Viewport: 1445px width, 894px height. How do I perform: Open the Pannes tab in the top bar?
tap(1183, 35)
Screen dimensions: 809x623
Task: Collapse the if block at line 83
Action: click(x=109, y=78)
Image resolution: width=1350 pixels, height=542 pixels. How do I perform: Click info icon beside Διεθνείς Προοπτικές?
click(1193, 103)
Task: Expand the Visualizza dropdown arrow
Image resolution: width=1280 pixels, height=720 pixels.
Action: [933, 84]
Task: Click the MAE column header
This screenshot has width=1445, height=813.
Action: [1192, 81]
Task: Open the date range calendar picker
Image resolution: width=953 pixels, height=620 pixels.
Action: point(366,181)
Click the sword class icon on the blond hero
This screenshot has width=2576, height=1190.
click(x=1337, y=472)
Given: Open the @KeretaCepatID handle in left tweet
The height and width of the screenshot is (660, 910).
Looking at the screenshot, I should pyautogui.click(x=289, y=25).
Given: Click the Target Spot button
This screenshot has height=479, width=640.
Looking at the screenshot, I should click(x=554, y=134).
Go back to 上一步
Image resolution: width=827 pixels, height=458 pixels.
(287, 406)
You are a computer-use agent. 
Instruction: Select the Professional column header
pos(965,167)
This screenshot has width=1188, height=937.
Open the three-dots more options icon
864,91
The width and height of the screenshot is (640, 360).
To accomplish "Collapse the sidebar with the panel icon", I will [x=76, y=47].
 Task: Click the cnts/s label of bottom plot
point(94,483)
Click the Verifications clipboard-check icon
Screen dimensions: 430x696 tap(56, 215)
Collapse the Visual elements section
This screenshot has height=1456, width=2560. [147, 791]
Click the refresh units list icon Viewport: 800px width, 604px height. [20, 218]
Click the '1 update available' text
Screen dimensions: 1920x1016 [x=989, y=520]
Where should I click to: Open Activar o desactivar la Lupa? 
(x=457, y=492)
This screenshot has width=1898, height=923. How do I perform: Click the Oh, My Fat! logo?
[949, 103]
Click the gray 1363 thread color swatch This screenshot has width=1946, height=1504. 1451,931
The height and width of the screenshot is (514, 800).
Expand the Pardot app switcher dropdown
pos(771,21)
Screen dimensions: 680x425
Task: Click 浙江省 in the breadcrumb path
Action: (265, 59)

----

Present every line of the records above as a Markdown table with the columns Row and Line, numbering each row and omitting any blank lines.

WRITTEN SOLUTION
| Row | Line |
|---|---|
| 1 | Viewport: 1445px width, 894px height. How do I perform: Open the Pannes tab in the top bar? |
| 2 | tap(1183, 35) |
| 3 | Screen dimensions: 809x623 |
| 4 | Task: Collapse the if block at line 83 |
| 5 | Action: click(x=109, y=78) |
| 6 | Image resolution: width=1350 pixels, height=542 pixels. How do I perform: Click info icon beside Διεθνείς Προοπτικές? |
| 7 | click(1193, 103) |
| 8 | Task: Expand the Visualizza dropdown arrow |
| 9 | Image resolution: width=1280 pixels, height=720 pixels. |
| 10 | Action: [933, 84] |
| 11 | Task: Click the MAE column header |
| 12 | This screenshot has width=1445, height=813. |
| 13 | Action: [1192, 81] |
| 14 | Task: Open the date range calendar picker |
| 15 | Image resolution: width=953 pixels, height=620 pixels. |
| 16 | Action: point(366,181) |
| 17 | Click the sword class icon on the blond hero |
| 18 | This screenshot has width=2576, height=1190. |
| 19 | click(x=1337, y=472) |
| 20 | Given: Open the @KeretaCepatID handle in left tweet |
| 21 | The height and width of the screenshot is (660, 910). |
| 22 | Looking at the screenshot, I should pyautogui.click(x=289, y=25). |
| 23 | Given: Click the Target Spot button |
| 24 | This screenshot has height=479, width=640. |
| 25 | Looking at the screenshot, I should click(x=554, y=134). |
| 26 | Go back to 上一步 |
| 27 | Image resolution: width=827 pixels, height=458 pixels. |
| 28 | (287, 406) |
| 29 | You are a computer-use agent.  |
| 30 | Instruction: Select the Professional column header |
| 31 | pos(965,167) |
| 32 | This screenshot has width=1188, height=937. |
| 33 | Open the three-dots more options icon |
| 34 | 864,91 |
| 35 | The width and height of the screenshot is (640, 360). |
| 36 | To accomplish "Collapse the sidebar with the panel icon", I will [x=76, y=47]. |
| 37 |  Task: Click the cnts/s label of bottom plot |
| 38 | point(94,483) |
| 39 | Click the Verifications clipboard-check icon |
| 40 | Screen dimensions: 430x696 tap(56, 215) |
| 41 | Collapse the Visual elements section |
| 42 | This screenshot has height=1456, width=2560. [147, 791] |
| 43 | Click the refresh units list icon Viewport: 800px width, 604px height. [20, 218] |
| 44 | Click the '1 update available' text |
| 45 | Screen dimensions: 1920x1016 [x=989, y=520] |
| 46 | Where should I click to: Open Activar o desactivar la Lupa?  |
| 47 | (x=457, y=492) |
| 48 | This screenshot has width=1898, height=923. How do I perform: Click the Oh, My Fat! logo? |
| 49 | [949, 103] |
| 50 | Click the gray 1363 thread color swatch This screenshot has width=1946, height=1504. 1451,931 |
| 51 | The height and width of the screenshot is (514, 800). |
| 52 | Expand the Pardot app switcher dropdown |
| 53 | pos(771,21) |
| 54 | Screen dimensions: 680x425 |
| 55 | Task: Click 浙江省 in the breadcrumb path |
| 56 | Action: (265, 59) |